→ What is asked
Give the data below as a Markdown table with the columns Number and Line. Begin at the line that has "Screen dimensions: 769x538", stop after the line that has "click(x=572, y=174)", skip blank lines, and leave out the pictures.

→ Task input

— begin —

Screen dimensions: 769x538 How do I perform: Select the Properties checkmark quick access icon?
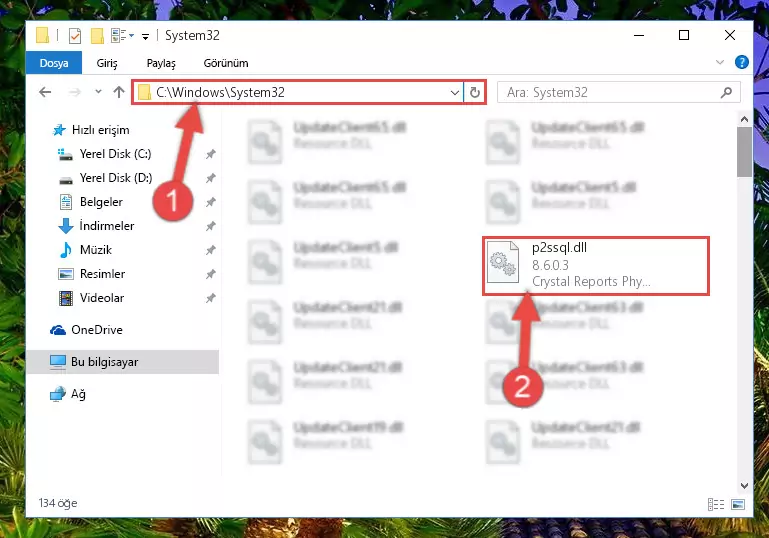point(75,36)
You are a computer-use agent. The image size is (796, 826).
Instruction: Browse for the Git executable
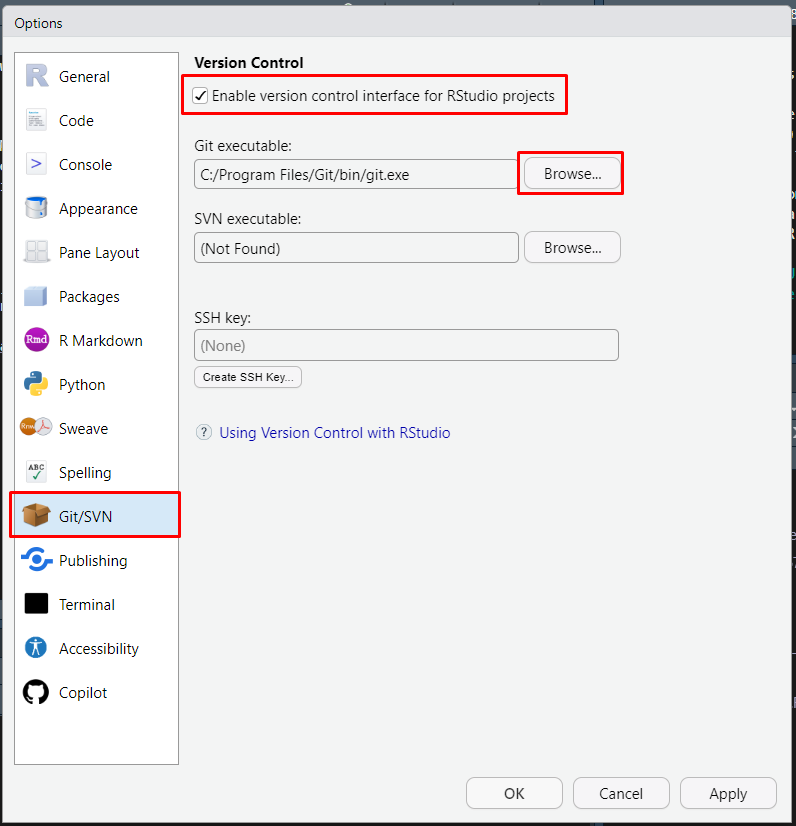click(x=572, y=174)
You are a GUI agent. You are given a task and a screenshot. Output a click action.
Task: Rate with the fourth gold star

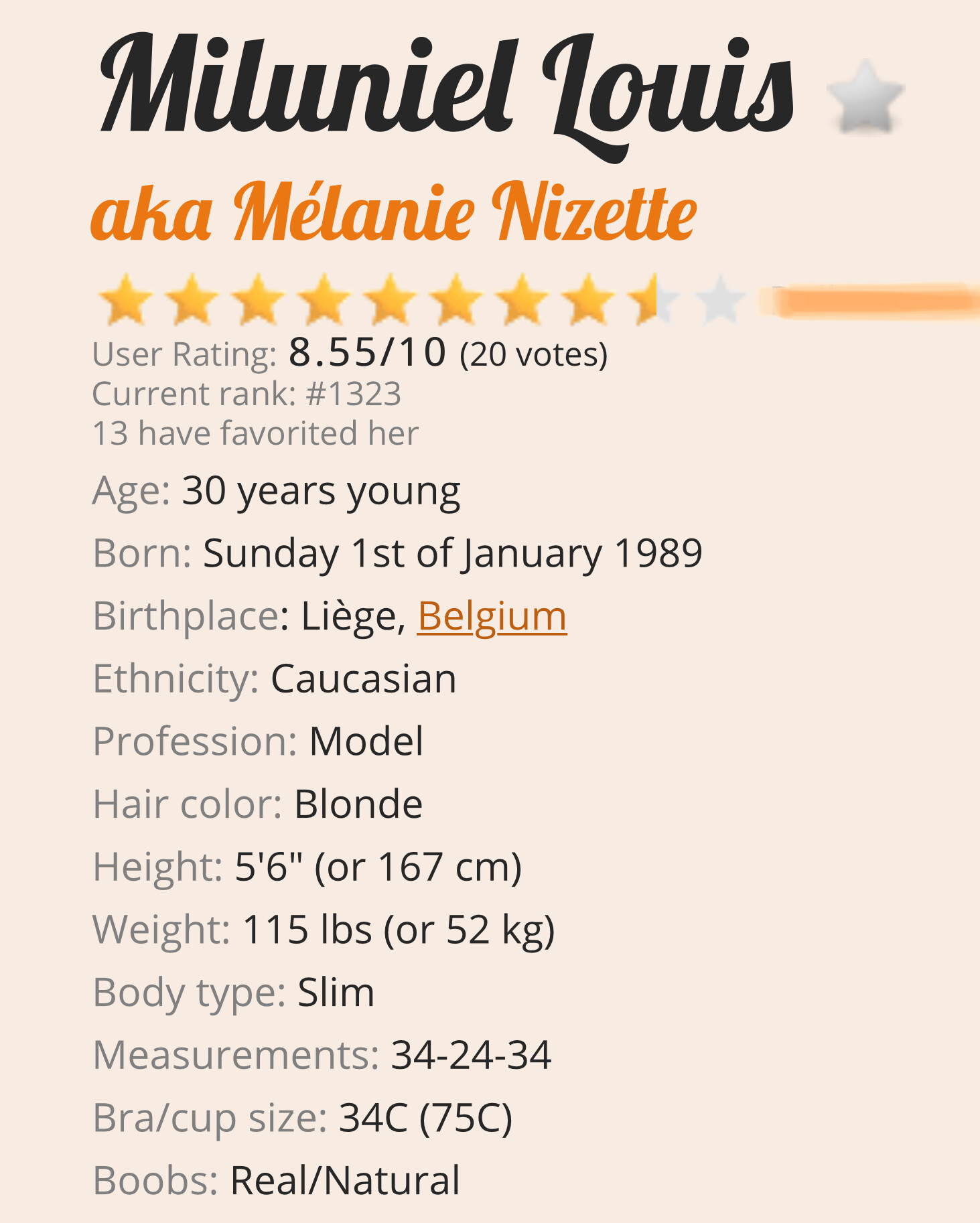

— end —
— begin —

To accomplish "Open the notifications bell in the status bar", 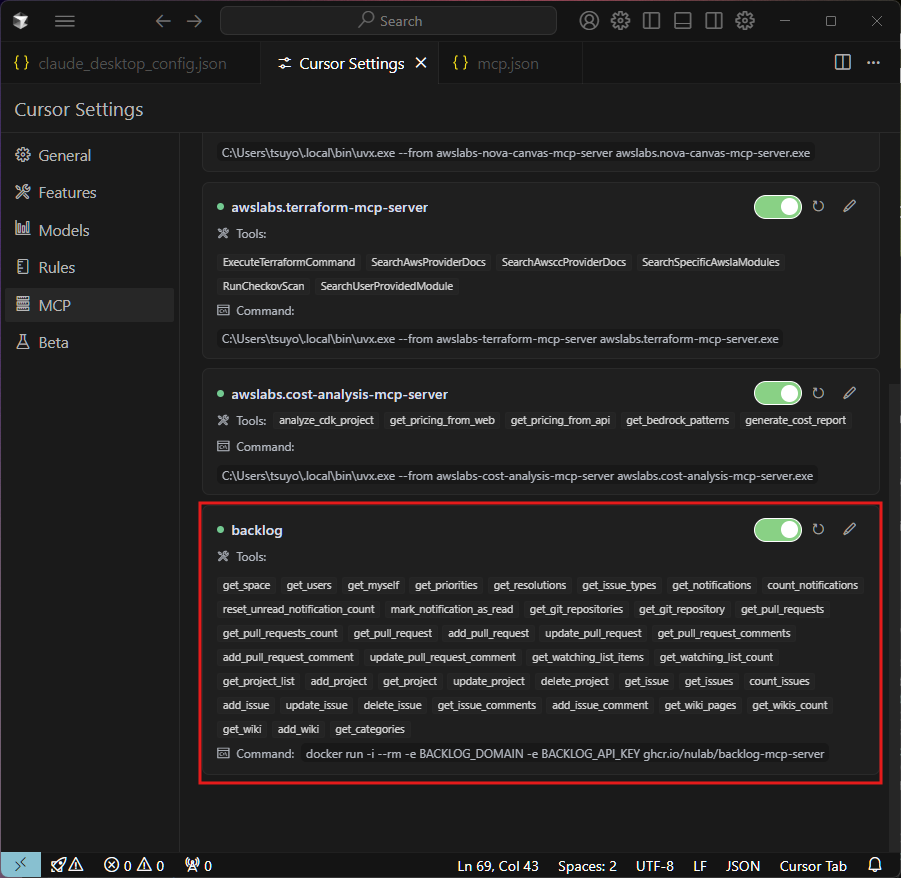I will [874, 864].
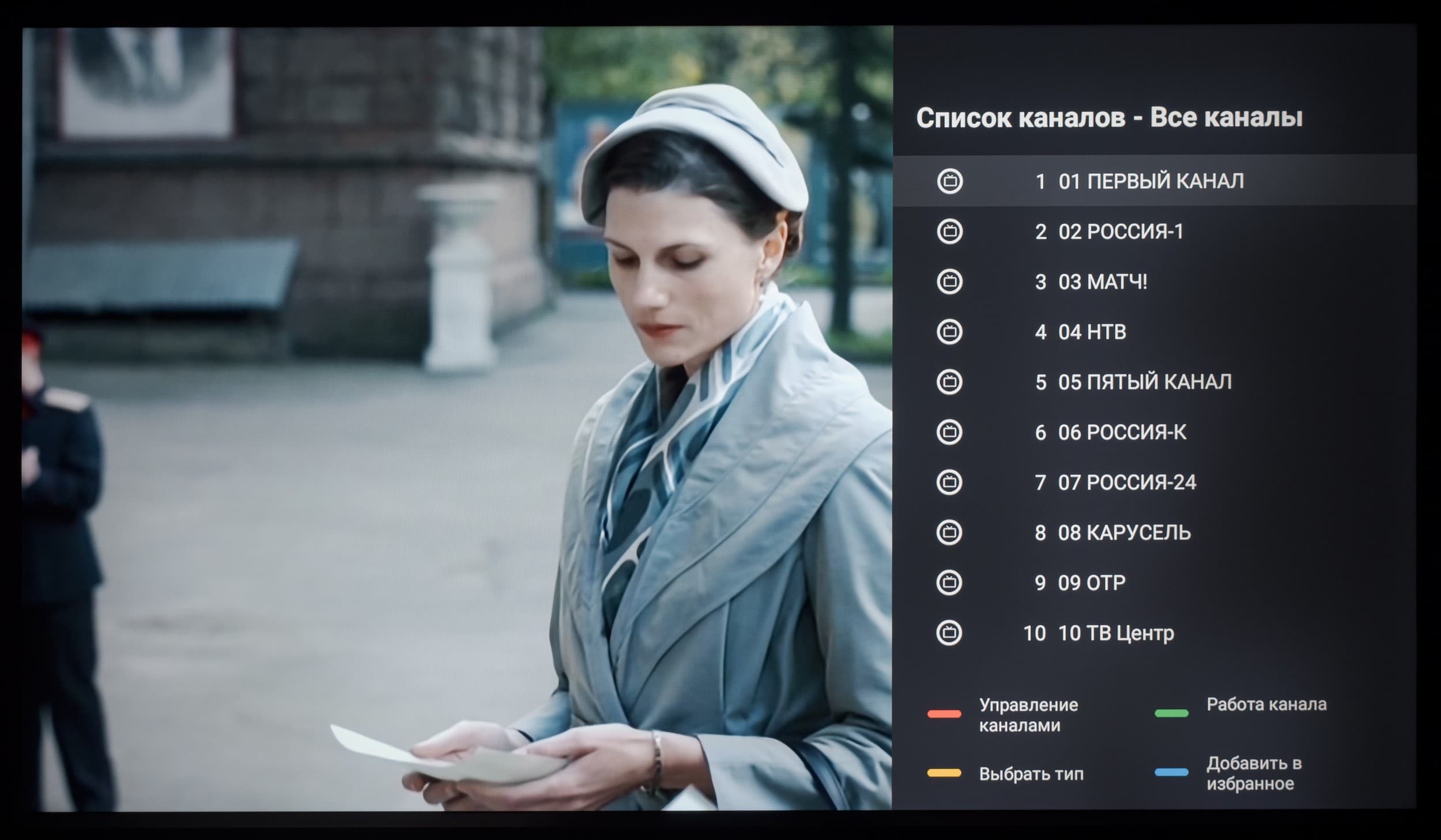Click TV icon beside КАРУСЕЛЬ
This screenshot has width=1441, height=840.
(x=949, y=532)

— end —

→ Result of the task
| Number | Line |
|---|---|
| 1 | Screen dimensions: 769x538 How do I perform: Select the Properties checkmark quick access icon? |
| 2 | point(75,36) |
| 3 | You are a computer-use agent. The image size is (796, 826). |
| 4 | Instruction: Browse for the Git executable |
| 5 | click(x=572, y=174) |